とらいあんぐるハート3 To a you side 第七楽章 暁は光と闇とを分かつ 第五十一話
プロの棋士は勝負時常に「先」を考えて、数手から数十手先を読むという。過去の実践例を元に、構想に重点を置いて結果を導いていく。
手先の読み数に違いが生じるのは勝負の流れによるもので、序中盤は指し手が幅広く、終盤になると最善手も限定されてくる。
膨大な枝別れの変化手順を読んでいき、最善手は何かを考えている。その結果、戦いの結末まで至れる。勝利という、結末に。
目先を追っているだけでは勝負の流れに翻弄され、気付けば敗北という結果に追いやられている。勝ちたいのならば考えなければならない。
認識を決して誤らず、敵の思考を読んでいく。そうしていけば、気付けるのだ。
この先、どう転んでも――自分は、負けてしまうのだと。
『し、始祖の培養に、自動人形の量産!? 正気の沙汰じゃない!
どれほどの資本力と技術を持ってしても、現実に実現など出来る筈がない!!』
『そうとも、これはアメリカ側の陰謀だ! この会議を愚弄している!!』
『我々ドイツは、アメリカ側の退席を要求しますわ! こんな馬鹿げた妄想に付き合う必要などありません!』
ドイツ陣営が口々に、苦情や抗議を並べていく。次期当主の氷室だけではない、カーミラの両親まで声高々に叫んでいた。
アメリカ側がようやく見せた隙、ここぞとばかりに追い込んでドイツ陣営の発言力を高める。氷室も自ら席を立ち、堂々と主張している。
他の陣営は先を越された事に、不快感を見せている。経済大国であるアメリカは、彼らにとっても脅威なのだ。
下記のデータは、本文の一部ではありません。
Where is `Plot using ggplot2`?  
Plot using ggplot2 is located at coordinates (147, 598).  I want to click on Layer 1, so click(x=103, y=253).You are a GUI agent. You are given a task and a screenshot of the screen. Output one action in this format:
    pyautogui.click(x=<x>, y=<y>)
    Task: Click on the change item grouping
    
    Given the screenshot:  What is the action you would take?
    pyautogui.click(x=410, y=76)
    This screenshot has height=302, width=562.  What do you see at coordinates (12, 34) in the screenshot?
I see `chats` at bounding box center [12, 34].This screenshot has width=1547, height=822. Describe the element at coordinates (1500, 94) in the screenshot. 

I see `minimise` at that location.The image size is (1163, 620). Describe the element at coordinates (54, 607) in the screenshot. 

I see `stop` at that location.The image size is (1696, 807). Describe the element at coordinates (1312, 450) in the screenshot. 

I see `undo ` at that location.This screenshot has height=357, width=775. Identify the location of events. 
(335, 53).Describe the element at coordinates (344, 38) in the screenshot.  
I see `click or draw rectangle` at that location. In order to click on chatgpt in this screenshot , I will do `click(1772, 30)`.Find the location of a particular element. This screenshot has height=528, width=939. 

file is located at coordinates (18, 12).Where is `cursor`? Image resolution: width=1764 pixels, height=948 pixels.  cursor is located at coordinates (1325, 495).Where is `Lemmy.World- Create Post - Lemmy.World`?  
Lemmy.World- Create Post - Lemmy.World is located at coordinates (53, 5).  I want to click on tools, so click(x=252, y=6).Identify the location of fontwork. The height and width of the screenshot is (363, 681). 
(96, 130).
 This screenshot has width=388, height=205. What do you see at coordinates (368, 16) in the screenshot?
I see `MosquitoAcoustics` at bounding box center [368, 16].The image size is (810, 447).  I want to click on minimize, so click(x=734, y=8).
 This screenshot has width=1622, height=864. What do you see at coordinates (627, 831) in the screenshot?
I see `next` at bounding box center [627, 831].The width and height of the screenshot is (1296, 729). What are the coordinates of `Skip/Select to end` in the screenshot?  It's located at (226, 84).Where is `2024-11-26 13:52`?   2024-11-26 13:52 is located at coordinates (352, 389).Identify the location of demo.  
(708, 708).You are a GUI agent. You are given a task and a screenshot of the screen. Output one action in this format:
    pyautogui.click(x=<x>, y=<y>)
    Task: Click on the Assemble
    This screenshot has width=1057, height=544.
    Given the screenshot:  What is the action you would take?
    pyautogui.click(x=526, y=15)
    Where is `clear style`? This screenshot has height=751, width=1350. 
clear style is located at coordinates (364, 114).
確かに妄言妄想であれば、今こそ勝機なのだろう――本当に、嘘八百であるのならば。
『疑問に思われるのはごもっともですわ。わたくしも会議の一席を許された身、荒唐無稽な話をするつもりなどございません。
少しお時間を頂ければ、詳細を御説明いたしますわ。資料も用意しておりますの』
『今は後継者を決める、大切な議論の最中だぞ! 何故ウィリアムズ家だけに特別な時間を割かねばならないんだ!』
『――かまいませんわよね、長殿。貴方に何もやましい点がないのなら』
氷室遊に目も向けず、カレンは議長席に座り込んでいる老人に確認を求める。傍で見て分かるほど、長の肩が震えていた。
引退を宣言したとはいえ、長の発言力は絶大だ。会議進行役を務めている以上、承認されればアメリカ陣営に時間を与えられる。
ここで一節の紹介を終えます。